** PROBLEM STATEMENT **
Can you copy out every line of the listing below word for word, leaving the pictures out?

** MATERIAL FOR THIS EXERCISE **
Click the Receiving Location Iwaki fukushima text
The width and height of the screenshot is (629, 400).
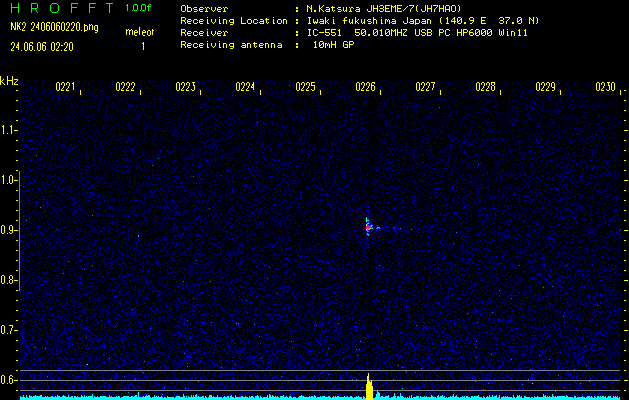click(360, 21)
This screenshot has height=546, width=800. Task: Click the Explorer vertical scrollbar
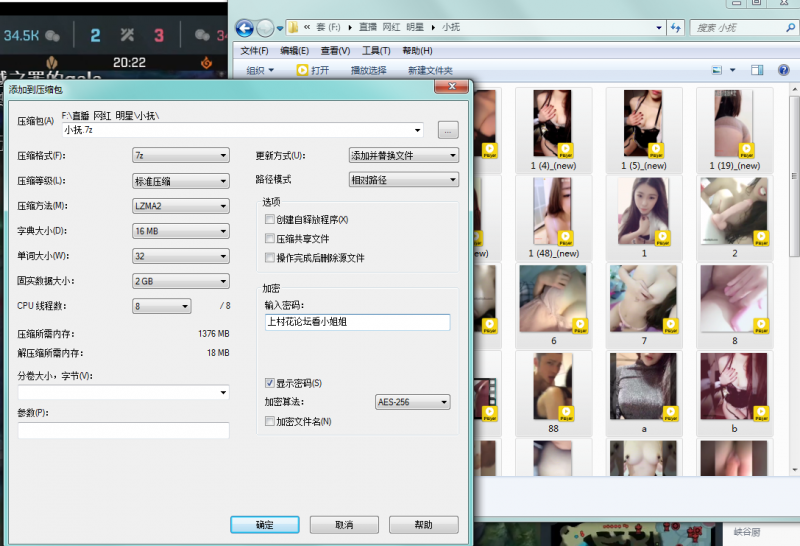[x=795, y=200]
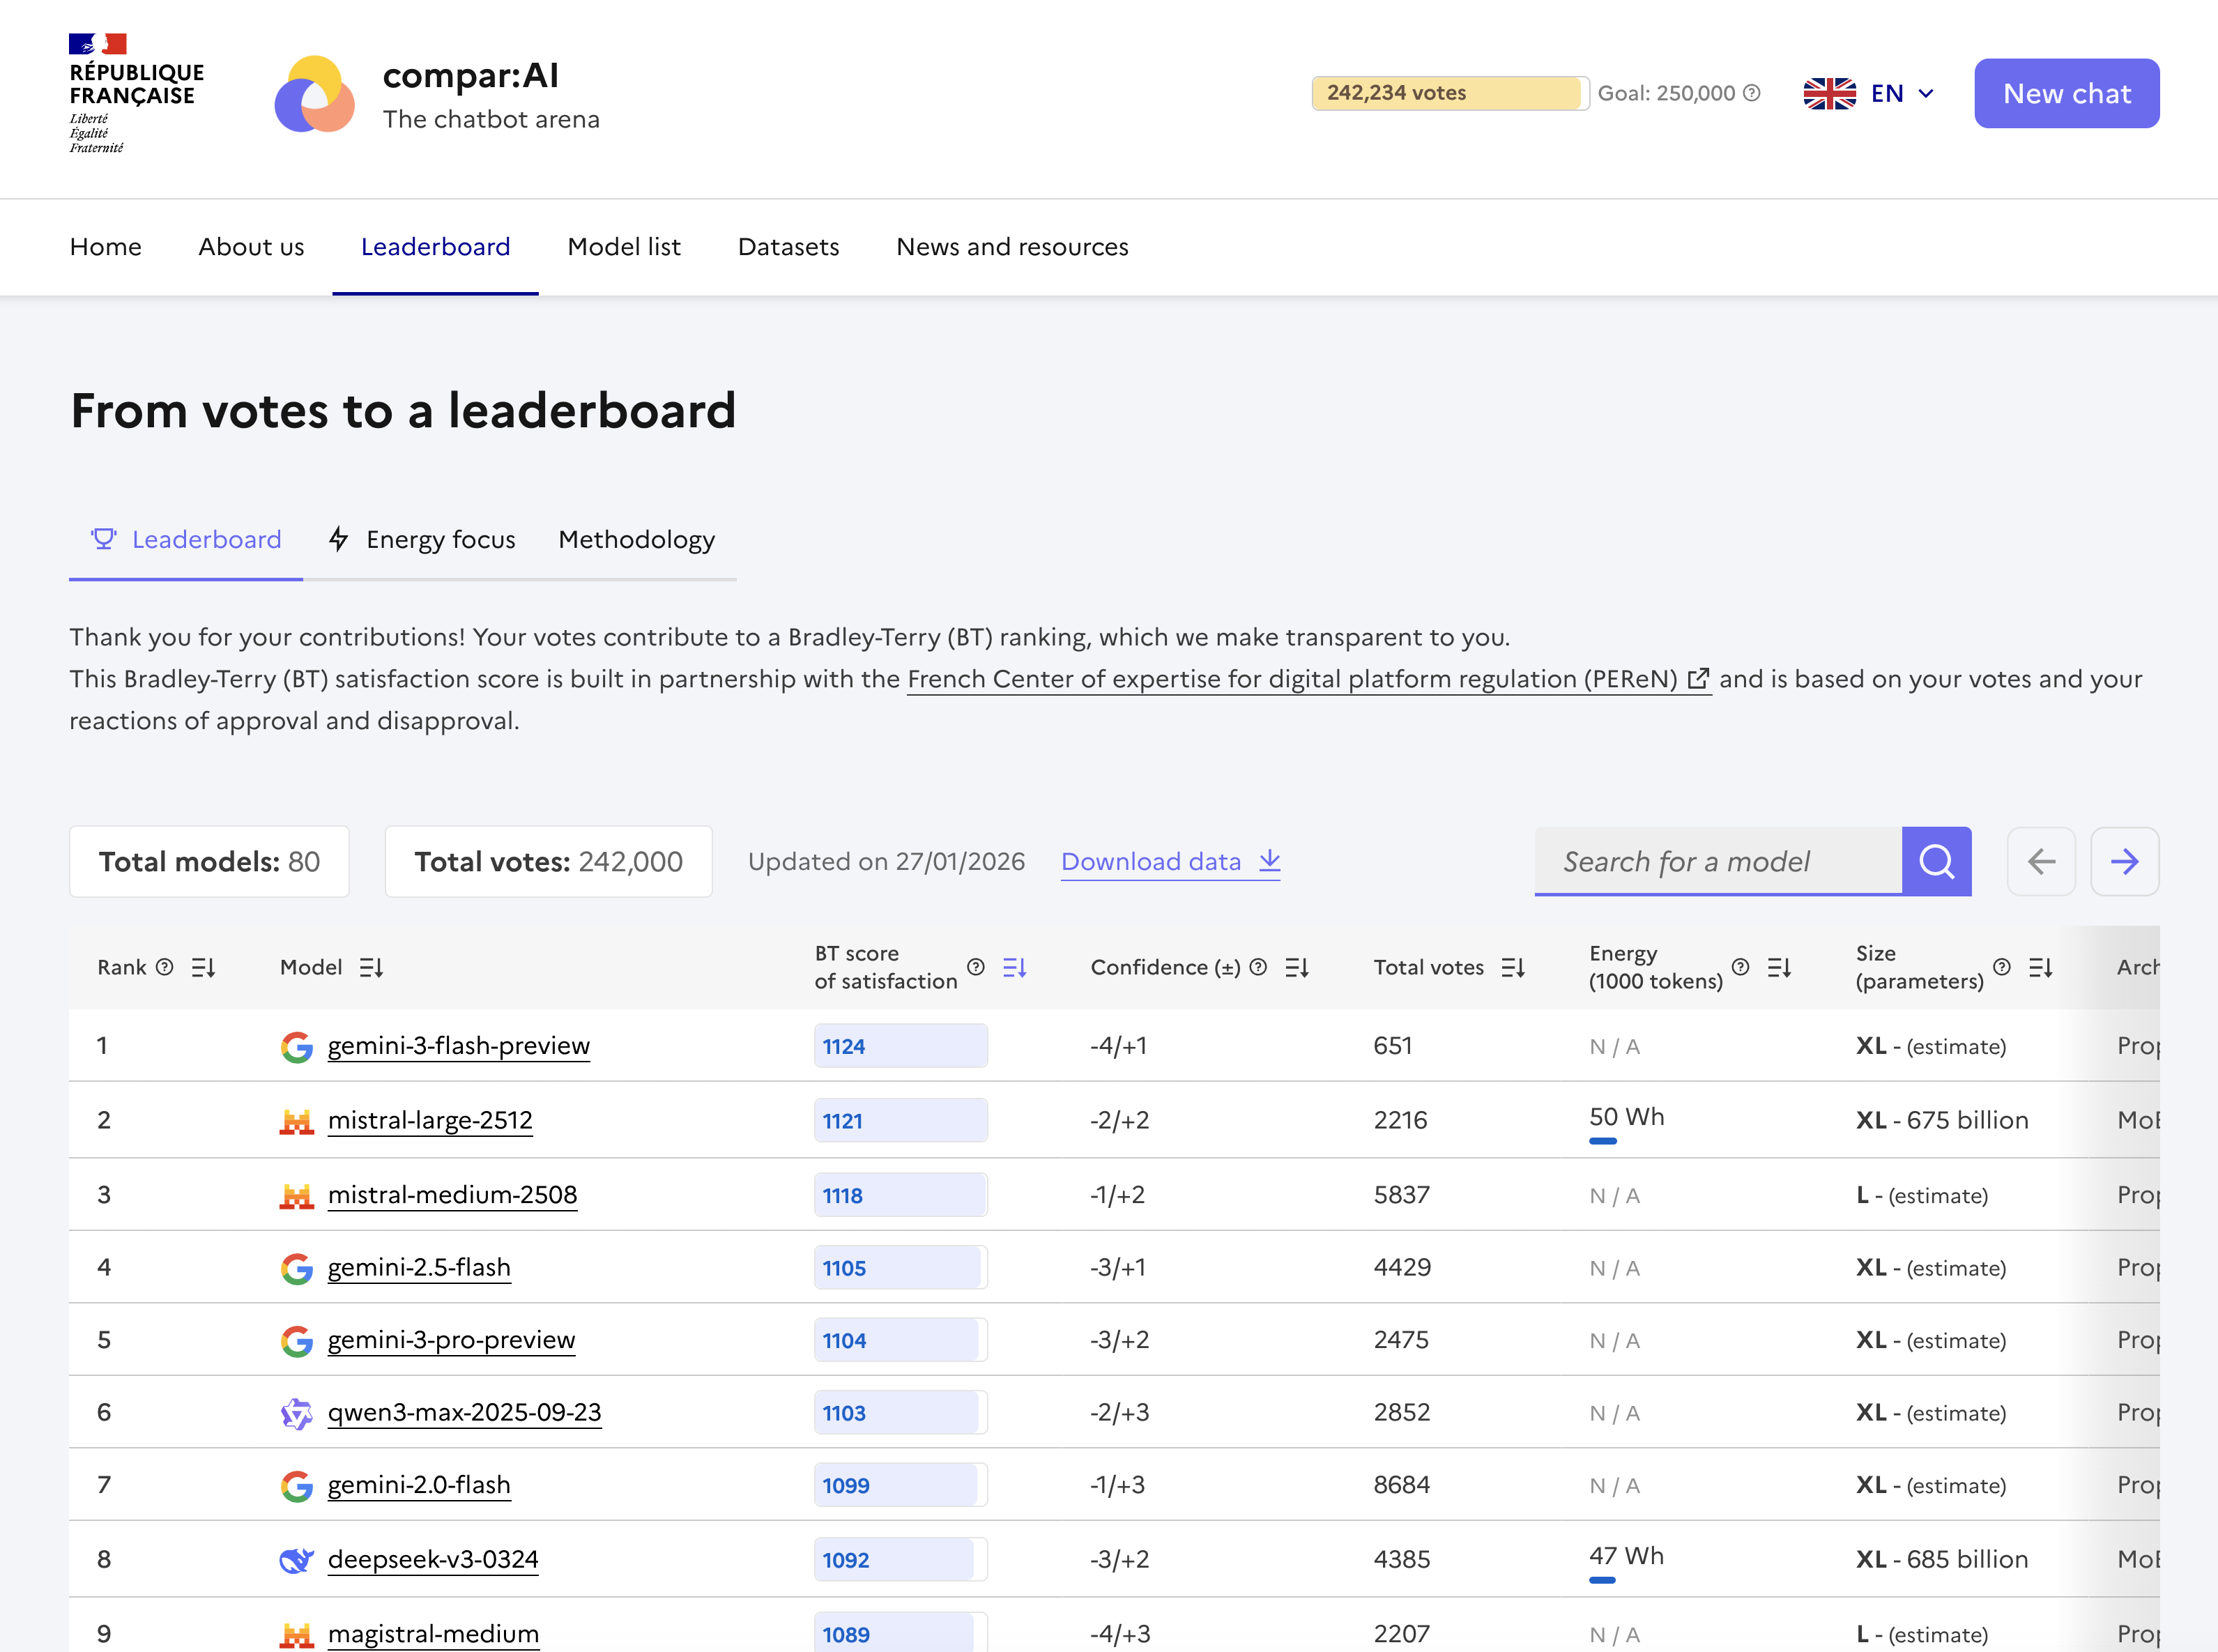Sort by Size parameters column icon

coord(2040,967)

** TASK ANSWER **
Click the Receiving Location Iwaki fukushima text
The width and height of the screenshot is (629, 400).
click(360, 21)
This screenshot has height=546, width=800. Task: Click the Explorer vertical scrollbar
[x=795, y=200]
Sort by Size parameters column icon

coord(2040,967)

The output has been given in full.